In theory, the more businesses are able to fairly compete for consumers’ cash, the more choice consumers ultimately have. That can raise the quality of goods or lower prices, or so the thinking goes.
Ann Pope, the CMA’s senior director for antitrust enforcement, said in a statement that Amazon’s commitments would help thousands of UK sellers to “compete on a level playing field” with the company’s own massive retail arm. That, in turn, will help customers access the “best deals,” the CMA said.
Amazon (AMZN) has promised to give independent sellers a “fair chance” of being spotlighted in its “Buy Box,” the CMA said, a prominently displayed feature that allows customers to quickly buy products or add goods to their baskets.
The e-commerce giant also said it would allow third-party sellers to negotiate their delivery costs for its Prime service directly with independent couriers, according to the watchdog.
An Amazon spokesperson told CNN: “We welcome this resolution, which will preserve our ability to serve both our customers and the over 100,000 small and medium-sized businesses selling through our UK store.”
As for Meta (META), it has promised to not exploit the data of users that advertise on its retail platform.

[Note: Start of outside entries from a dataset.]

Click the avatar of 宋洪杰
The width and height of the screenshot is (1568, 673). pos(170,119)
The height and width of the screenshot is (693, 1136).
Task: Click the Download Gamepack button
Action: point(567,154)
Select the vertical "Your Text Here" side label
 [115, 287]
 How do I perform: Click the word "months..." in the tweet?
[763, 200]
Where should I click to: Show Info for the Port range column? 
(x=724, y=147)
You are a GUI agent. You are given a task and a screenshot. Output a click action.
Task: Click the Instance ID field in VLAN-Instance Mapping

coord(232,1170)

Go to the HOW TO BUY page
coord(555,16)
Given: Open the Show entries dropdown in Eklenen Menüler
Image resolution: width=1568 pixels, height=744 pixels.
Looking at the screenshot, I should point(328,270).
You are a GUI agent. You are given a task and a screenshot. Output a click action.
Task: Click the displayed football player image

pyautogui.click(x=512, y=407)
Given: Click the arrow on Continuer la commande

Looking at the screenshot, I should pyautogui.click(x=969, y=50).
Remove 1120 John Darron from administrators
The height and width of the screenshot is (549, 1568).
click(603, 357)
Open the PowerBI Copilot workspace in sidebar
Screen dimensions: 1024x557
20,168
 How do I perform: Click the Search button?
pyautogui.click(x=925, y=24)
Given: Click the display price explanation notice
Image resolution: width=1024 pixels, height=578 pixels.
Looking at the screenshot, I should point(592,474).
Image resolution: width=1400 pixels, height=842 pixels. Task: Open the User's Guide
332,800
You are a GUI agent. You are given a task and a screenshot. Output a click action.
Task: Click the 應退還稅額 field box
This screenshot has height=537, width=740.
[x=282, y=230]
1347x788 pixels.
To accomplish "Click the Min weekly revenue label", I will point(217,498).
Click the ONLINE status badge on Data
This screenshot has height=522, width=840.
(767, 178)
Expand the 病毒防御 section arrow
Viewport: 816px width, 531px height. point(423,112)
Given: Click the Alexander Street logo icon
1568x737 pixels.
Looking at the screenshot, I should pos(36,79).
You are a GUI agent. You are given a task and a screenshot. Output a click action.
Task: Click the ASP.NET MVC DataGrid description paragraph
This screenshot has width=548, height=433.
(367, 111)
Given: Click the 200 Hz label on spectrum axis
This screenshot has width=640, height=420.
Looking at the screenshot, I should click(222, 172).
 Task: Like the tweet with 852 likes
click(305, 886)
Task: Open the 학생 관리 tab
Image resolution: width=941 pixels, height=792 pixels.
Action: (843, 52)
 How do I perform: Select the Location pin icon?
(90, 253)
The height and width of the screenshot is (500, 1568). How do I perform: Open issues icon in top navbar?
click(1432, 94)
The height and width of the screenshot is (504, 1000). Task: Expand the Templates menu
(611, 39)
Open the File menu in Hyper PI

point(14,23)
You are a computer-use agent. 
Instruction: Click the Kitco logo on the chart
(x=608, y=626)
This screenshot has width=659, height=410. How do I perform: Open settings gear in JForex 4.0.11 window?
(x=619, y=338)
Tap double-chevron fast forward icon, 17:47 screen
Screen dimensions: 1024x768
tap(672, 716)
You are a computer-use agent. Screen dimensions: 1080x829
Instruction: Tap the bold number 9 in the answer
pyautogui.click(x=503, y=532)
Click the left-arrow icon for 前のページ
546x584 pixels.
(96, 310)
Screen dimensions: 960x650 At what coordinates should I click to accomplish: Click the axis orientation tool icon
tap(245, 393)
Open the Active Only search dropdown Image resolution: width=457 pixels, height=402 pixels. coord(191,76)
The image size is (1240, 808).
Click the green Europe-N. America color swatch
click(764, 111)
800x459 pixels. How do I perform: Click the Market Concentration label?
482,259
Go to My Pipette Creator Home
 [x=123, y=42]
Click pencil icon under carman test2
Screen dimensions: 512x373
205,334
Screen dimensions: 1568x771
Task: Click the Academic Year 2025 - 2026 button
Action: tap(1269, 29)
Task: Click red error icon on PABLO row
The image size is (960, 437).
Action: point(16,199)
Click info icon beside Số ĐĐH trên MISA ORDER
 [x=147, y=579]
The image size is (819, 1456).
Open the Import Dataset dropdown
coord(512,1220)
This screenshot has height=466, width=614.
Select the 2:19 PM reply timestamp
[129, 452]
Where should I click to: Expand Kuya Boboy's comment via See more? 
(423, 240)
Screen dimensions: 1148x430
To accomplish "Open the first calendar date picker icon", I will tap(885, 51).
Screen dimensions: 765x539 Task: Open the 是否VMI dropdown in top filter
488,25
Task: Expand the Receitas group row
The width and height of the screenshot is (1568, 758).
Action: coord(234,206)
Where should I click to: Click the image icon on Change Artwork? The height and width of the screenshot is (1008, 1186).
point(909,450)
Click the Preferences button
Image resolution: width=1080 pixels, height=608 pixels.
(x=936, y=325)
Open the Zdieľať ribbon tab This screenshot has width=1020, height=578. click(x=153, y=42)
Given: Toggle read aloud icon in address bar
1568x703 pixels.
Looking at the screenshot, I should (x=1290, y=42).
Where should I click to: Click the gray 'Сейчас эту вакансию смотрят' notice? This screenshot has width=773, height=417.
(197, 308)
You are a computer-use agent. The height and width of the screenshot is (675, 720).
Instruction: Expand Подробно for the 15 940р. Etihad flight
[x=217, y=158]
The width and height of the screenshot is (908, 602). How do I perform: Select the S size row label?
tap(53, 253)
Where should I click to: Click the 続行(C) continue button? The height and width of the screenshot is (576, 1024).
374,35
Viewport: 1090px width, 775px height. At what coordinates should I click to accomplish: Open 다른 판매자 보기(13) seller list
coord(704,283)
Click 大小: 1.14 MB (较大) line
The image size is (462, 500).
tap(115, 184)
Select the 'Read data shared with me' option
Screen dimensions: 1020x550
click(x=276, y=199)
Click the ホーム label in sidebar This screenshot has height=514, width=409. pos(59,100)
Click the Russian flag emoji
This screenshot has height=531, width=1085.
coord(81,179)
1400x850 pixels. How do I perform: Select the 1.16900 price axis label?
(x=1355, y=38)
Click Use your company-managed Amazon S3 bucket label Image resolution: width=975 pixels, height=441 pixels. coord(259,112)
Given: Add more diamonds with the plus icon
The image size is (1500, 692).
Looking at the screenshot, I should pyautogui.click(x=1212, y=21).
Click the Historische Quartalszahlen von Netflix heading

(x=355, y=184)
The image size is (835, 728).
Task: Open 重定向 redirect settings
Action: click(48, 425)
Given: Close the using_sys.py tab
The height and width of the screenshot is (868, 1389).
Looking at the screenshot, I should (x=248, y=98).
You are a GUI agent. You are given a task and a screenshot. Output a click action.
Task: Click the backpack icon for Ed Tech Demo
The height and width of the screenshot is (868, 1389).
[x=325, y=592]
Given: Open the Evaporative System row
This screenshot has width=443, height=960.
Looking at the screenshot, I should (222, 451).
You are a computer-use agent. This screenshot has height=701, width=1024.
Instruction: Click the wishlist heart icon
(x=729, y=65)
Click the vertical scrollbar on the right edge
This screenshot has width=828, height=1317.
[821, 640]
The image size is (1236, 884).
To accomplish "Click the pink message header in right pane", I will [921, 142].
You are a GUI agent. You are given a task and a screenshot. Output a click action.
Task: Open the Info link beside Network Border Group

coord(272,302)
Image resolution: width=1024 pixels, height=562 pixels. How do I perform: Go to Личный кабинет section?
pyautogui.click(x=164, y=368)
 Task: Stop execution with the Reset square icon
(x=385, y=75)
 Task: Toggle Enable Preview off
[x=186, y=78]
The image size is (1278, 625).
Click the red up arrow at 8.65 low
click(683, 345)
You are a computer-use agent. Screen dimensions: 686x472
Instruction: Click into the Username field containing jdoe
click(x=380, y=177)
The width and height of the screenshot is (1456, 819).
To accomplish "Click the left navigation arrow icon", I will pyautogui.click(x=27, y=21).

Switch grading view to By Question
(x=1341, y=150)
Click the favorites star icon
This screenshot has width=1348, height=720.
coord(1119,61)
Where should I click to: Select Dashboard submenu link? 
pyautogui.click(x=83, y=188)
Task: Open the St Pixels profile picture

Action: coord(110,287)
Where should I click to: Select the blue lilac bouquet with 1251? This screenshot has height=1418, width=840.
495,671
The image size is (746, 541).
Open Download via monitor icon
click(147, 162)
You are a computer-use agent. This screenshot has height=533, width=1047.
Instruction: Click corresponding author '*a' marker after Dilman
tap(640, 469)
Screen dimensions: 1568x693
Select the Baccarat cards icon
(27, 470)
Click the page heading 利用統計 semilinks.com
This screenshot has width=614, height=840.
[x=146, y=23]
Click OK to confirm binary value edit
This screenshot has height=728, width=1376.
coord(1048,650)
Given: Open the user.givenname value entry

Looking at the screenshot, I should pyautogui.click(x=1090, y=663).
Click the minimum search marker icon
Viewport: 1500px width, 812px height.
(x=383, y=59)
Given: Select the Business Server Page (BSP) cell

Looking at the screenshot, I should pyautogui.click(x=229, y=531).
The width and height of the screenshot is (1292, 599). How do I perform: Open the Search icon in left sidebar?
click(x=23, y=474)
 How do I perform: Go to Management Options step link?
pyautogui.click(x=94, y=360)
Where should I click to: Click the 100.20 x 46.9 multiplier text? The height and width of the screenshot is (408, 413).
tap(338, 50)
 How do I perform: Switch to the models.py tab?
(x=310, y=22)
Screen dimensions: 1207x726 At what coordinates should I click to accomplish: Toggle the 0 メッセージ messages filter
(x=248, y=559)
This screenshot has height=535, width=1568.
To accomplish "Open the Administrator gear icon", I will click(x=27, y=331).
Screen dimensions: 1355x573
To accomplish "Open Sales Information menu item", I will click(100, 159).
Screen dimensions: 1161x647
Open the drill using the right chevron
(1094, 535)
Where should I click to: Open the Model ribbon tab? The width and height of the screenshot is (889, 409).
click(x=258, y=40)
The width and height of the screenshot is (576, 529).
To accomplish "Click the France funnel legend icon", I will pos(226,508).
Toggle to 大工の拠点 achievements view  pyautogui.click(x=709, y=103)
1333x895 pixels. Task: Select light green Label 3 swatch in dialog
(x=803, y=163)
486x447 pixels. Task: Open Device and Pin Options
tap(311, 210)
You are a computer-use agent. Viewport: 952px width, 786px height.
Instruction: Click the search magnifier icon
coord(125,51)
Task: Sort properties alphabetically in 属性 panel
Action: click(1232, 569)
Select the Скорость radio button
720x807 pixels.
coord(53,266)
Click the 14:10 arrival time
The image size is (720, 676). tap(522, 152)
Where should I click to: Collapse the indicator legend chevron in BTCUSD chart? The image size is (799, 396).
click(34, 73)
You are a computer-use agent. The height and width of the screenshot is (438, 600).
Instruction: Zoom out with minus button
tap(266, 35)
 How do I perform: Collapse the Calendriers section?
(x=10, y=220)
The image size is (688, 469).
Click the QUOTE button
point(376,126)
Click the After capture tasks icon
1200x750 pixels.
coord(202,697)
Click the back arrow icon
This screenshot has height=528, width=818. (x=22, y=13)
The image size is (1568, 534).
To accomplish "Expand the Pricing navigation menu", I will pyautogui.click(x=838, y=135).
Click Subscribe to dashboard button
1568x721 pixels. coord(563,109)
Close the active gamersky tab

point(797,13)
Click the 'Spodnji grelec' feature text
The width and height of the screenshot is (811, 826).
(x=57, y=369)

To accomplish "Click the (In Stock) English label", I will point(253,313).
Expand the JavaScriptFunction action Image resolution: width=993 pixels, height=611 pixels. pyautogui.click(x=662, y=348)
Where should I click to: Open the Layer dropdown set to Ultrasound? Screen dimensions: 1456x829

Meta’s competitors will have the option to “opt out” of the tech firm using some of their data to improve Facebook Marketplace, the CMA said.
That commitment, along with others, means Meta “cannot exploit advertising customers’ data to give itself an unfair advantage — and as such distort competition,” Pope said.
A spokesperson for Meta told CNN it welcomed the CMA’s decision to close its investigation into Facebook Marketplace.
The CMA, which launched its probes into Amazon and Meta in 2022 and 2021, respectively, said it would appoint an independent party to ensure both firms complied with the commitments. The pledges did not imply the companies had breached competition law, it added.
Global tech giants have faced mounting scrutiny from regulators in recent years as officials contend that Big Tech monopolies have put scores of smaller businesses at a steep disadvantage.
In September, the US Federal Trade Commission and 17 states sued Amazon in a landmark case arguing that the company unfairly promotes its own platform and services at the expense of third-party sellers.